A producer of so-called cage-free eggs, which had to suspend operations in December and then recall eggs that were associated with Salmonella Enteritis illnesses in January, has now come in for a stern warning from the U.S. Food and Drug Administration (FDA).
And while one producer’s problems does not a trend make, the concerns FDA raises with the Good Earth Egg Co. in the recently released Feb. 23 warning letter are among the significant food safety problems that do come up with “cage-free” eggs.
In the warning letter, FDA paints grim picture of these cage-free eggs being raised in conditions “contaminated with fllth,” without environmental testing or biosecurity measures to control the spread of Salmonella Enteritis, with no cleaning or disinfection procedures or proper refrigeration.
That is just the quick outline of conditions at the Good Earth Egg Co. in Bon Terre, MO, a provider of cage-free eggs to the St.
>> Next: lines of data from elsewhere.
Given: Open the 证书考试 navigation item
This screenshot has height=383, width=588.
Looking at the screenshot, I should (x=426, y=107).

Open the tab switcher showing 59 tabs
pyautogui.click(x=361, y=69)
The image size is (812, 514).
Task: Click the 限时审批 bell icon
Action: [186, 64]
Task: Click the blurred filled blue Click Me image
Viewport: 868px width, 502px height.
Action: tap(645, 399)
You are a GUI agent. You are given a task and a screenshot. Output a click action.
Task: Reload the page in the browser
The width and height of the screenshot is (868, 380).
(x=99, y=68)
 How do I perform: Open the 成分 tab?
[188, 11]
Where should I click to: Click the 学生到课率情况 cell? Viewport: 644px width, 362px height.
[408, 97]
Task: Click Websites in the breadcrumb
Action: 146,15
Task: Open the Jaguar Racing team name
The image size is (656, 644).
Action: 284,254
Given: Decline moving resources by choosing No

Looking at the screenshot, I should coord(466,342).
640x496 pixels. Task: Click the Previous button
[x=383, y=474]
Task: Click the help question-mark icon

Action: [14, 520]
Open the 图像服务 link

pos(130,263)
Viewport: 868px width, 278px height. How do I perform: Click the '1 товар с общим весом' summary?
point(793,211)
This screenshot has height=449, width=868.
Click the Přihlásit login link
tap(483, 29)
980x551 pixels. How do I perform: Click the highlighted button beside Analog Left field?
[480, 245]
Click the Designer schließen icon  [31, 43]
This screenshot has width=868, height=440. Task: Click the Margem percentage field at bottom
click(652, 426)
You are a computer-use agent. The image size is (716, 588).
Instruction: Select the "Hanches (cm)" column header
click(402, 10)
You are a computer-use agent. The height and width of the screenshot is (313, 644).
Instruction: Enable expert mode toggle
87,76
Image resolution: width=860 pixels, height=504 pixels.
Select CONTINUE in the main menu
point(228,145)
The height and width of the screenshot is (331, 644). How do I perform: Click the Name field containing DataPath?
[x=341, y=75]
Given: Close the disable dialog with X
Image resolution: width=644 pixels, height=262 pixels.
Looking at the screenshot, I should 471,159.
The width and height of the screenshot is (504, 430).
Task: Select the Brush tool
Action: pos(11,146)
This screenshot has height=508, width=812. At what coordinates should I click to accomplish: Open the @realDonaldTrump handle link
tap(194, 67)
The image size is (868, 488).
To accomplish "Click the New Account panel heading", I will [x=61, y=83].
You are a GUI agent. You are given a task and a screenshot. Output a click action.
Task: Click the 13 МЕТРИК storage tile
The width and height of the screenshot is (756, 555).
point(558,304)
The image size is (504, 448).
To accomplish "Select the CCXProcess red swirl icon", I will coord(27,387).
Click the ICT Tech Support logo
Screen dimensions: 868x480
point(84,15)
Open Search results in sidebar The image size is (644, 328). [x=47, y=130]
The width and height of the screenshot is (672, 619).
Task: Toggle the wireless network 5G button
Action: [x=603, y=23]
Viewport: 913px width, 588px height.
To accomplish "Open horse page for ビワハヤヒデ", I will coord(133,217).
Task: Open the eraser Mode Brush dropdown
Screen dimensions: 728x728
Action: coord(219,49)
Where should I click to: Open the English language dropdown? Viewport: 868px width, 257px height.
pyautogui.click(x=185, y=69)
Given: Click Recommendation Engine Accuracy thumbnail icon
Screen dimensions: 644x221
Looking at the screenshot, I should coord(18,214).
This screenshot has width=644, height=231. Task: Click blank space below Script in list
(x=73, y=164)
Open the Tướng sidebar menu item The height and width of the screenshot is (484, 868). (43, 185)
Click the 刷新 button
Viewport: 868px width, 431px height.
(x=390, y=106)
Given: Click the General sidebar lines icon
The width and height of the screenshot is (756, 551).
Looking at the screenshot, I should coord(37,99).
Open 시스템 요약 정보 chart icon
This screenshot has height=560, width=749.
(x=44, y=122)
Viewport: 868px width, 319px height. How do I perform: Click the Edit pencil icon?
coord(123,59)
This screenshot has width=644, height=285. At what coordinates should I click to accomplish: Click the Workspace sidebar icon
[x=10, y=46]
Louis metropolitan area. Owned by the third generation of the David Family in Bon Terre, Good Earth was ordered to close by the Missouri Department of Health and Senior Services on Dec. 18, 2015.
The reason for the closure was that Salmonella contamination was found inside the facility. The state ordered remediation efforts and re-sampling, but the company did not issue a recall.
But when Good Earth eggs were associated with Salmonella illnesses in Missouri in early January, it did issue a recall of eggs of various sizes and packaging. The recalled eggs all had sell-by dates of Feb. 5.
Cage-free is a misnomer as it does not mean laying hens are not confined. It means the confinement is a large enough space to allow the laying hens to stand up, lie down, turn around and fully extend their limbs without touching one another or the sides of the enclosure. When the term “free range” is used, hens are required to have access to the outdoors.
FDA says it found the violations at the Good Earth Egg Co. sufficient to consider its shell eggs to be adulterated within the meaning the Federal Food, Drug and Cosmetic Act, and they may have been “injurious to health.” The agency says Good Earth does not have a Salmonella Enteritis prevention plan as required by law.
Consequently, Good Earth has “temporarily ceased” shell egg operations, according to FDA, and it should not resume until it has an Salmonella Enteritis (SE) plan in place.
“Your firm failed to test your pullet environment for SE when pullets were 14-16 weeks of age as required (by law),” according to the FDA warning letter. Good Earth personnel in fact admitted they’d never done testing in the pullet house for SE.
Good Earth told FDA it’s SE plan would be developed by March 1.
FDA also found no biosecurity measures are practiced at Good Earth. Customers were seen driving their own vehicles into the facility to purchase eggs and people were moving freely between poultry houses. Nothing was being done to prevent cross contamination as equipment was moved between poultry houses.
No attention was being give to rodents in the egg laying houses. There were also numerous openings that allow pests to enter laying houses. Rodent burrows and feed spillage were observerd along with “debris within a poultry house and vegetation and debris outside a poultry house that may provide harborage for pests.”
“Rodent excreta pellets” and flies were also not being cleaned up or brought under control.
Further, FDA questions whether Susan David is qualified to be the Salmonella Enteritis plan supervisor, in part because she does not “oversee or participate in daily egg production.” In addition there is no record or documentation that laying houses are cleaned and disinfected between flocks.
Salmonella Enteritis is not the only concern for the cage-free Missouri egg farm. “We are concerned about the presence of Salmonella Oranienberg (SO) in your poultry house environment” FDA said. Environmental sampling in to laying houses found the presence of SO.
“Although FDA’s Shell Egg Rule pertains to the prevention of SE, FDA considers SO in a poultry house environment to be a public health threat since all serovars of Salmonella are considered human pathogens,” the warning letter continued.
“According to your firm’s management, your cleaning procedure in between flocks includes a step where the manure belts are run for removal of all manure, dust, dirt, and feathers prior to being sprayed with disinfectant. However, it is not clear if you remove manure from other surfaces.”
FDA says the manure must be removed in such situations.
Egg producers using both tight and loose confinement systems have failed FDA’s inspections since the agency imposed tougher conditions five years ago to control Salmonella Enteritis in table eggs. However, there is some evidence to suggest closer confinement of laying hens makes it easier to control pathogens, too.
Currently, demand for “cage-free” eggs is far greater than the supply especially with the market restrictions in California. Numerous egg-buyers are promising their customers only “cage-free” eggs at some date in the future — most cite the year 2025 as the soonest it can happen.
Good Earth Eggs has until later this week to respond to FDA’s demands.